Rich, head of the London structured finance team, specialises in CDOs, securitisations across a wide variety of asset classes, and other structured products. He is a US-qualified partner.

Partner Ciaran Rogers led the team at A&L Goodbody advising the Issuer and Bank of Ireland on matters of Irish corporate and tax law respectively.

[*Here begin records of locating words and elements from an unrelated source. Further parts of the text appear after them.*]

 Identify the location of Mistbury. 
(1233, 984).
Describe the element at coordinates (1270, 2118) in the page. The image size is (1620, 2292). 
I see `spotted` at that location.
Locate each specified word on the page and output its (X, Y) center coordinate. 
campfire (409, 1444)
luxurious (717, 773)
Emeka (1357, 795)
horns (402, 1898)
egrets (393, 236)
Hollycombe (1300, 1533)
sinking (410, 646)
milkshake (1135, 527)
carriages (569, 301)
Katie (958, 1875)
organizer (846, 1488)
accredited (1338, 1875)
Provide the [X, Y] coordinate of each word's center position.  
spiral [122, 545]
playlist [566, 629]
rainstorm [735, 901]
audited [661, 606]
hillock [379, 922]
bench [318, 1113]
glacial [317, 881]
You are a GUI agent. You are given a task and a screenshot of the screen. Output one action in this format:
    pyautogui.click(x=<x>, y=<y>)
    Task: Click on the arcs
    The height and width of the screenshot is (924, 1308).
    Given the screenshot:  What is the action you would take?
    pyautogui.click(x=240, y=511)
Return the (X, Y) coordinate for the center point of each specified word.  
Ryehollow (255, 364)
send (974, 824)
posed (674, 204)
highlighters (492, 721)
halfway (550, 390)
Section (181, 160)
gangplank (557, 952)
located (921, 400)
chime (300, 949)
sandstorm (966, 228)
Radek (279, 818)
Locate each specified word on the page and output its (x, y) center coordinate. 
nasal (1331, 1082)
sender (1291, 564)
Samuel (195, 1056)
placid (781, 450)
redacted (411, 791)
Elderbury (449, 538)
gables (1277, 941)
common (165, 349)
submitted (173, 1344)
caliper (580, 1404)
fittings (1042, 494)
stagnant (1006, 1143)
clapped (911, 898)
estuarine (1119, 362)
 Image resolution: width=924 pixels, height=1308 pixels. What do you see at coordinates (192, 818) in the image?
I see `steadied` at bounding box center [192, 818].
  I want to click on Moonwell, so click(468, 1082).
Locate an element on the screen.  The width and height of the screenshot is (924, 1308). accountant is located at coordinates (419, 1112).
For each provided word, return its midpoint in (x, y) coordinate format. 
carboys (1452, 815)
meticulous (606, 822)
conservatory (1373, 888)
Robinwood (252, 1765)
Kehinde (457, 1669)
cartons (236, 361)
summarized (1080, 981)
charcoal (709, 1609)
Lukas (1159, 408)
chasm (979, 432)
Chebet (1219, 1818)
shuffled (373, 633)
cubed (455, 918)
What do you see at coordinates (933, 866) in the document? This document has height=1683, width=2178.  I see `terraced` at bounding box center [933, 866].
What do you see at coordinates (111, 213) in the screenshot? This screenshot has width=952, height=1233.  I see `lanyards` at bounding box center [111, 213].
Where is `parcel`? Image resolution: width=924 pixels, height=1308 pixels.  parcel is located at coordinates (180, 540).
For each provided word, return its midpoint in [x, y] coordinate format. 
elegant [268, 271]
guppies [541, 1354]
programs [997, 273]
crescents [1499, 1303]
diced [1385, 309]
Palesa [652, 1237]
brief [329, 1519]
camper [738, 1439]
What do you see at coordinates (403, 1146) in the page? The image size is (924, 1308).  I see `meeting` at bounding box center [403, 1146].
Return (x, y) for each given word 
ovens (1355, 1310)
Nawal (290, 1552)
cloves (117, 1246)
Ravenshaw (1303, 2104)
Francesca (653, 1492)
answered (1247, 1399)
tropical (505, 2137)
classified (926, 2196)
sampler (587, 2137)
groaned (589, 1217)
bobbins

Partner Michael Smith at Ashurst Morris Crisp advised Bank of Ireland as Collateral Manager with respect to English law.

 

 

White & Case acted for Merrill Lynch and Credit Suisse First Boston as Lead Managers of the first ever securitization of credit card receivables in Russia, in a US $225 million international bond issue made by Rosbank, one of Russia's largest privately owned banks. The deal, which closed November 3, establishes a successful template for structured bond issues in Russia and is expected to act as a catalyst for growth in the market for transactions of this type. The five-year Notes in the transaction, which were issued via a special purpose vehicle, Russia International Card Finance S.A., are backed by credit card cash flows from Visa and Mastercard, payable to the Bank of New York as trustee. Although the structure of the transaction is increasingly common in emerging markets, it is the first time such a deal has been completed in the Russian market. The issue was rated as "Ba3" by Moody's Investor Service and "B+" by Fitch. "The development of securitization in Russia is in its very early stages, but it is an exciting area in which we believe we will see strong future growth as the boundaries are pushed forward by market-leading transactions such as the Rosbank credit card securitization. Now that a successful template has been established, we should see more and more structured bonds of this type in the next few months," said David Barwise, head of White & Case's capital markets practice in London. White & Case partner Laurence Pettit in New York led the transaction team, working closely with Barwise and partner Sven Krogius in Moscow.

 

White & Case acted for Is Bank and Finans Bank, both of Turkey, in the aggregate issuance of $950 million of securitization notes, brought to market on two consecutive days by Standard Chartered Bank. Both transactions involved the issuance by Cayman-based SPVs of notes backed by the SPV's ownership interest in certain diversified payment rights acquired by the SPV from a Turkish originating bank. The Is Bank transaction closed on November 22, and was a $600 million issuance, with one $250 million tranche wrapped by MBIA, one $250 million tranche wrapped by Ambac, and one $100 million unwrapped tranche. The Finans Bank transaction closed on November 23 and included two unwrapped tranches, $225 million of floating rate notes, and $125 million of fixed rate notes. Taking these and other transactions into account White & Case has advised arrangers and issuers on $1.82 billion of structured debt from Turkish issuers and originators in six separate transactions in 2004. White & Case partners: Laurence Pettit (New York); David Barwise (London).

 

 

In what is one of only a handful of Collateralized Fund Obligation (CFO) deals to ever take place in the European market, White & Case advised Nomura International PLC as arranger. CFOs repackage the risks and rewards of various financial assets, through a Special Purpose Vehicle (SPV), in this case SVG Diamond Holdings Limited, incorporated in Jersey. SVG Diamond Holdings Limited made a combined debt and equity offering, with the debt offering backed by the private equity interests. SVG Diamond Holdings Limited issued EUR140 million of preferred equity and an unspecified sum of private debt. SVG Diamond Private Equity Limited, an SPV incorporated in Ireland, purchased the debt offered by SVG Diamond Holdings Limited, funding the purchase via the issue of approximately EUR260 million of Notes (or equivalent: the Notes offered were denominated in both Euros and US dollars). The Notes were listed on the Channel Islands Stock Exchange. White & Case partner: David Barwise (London).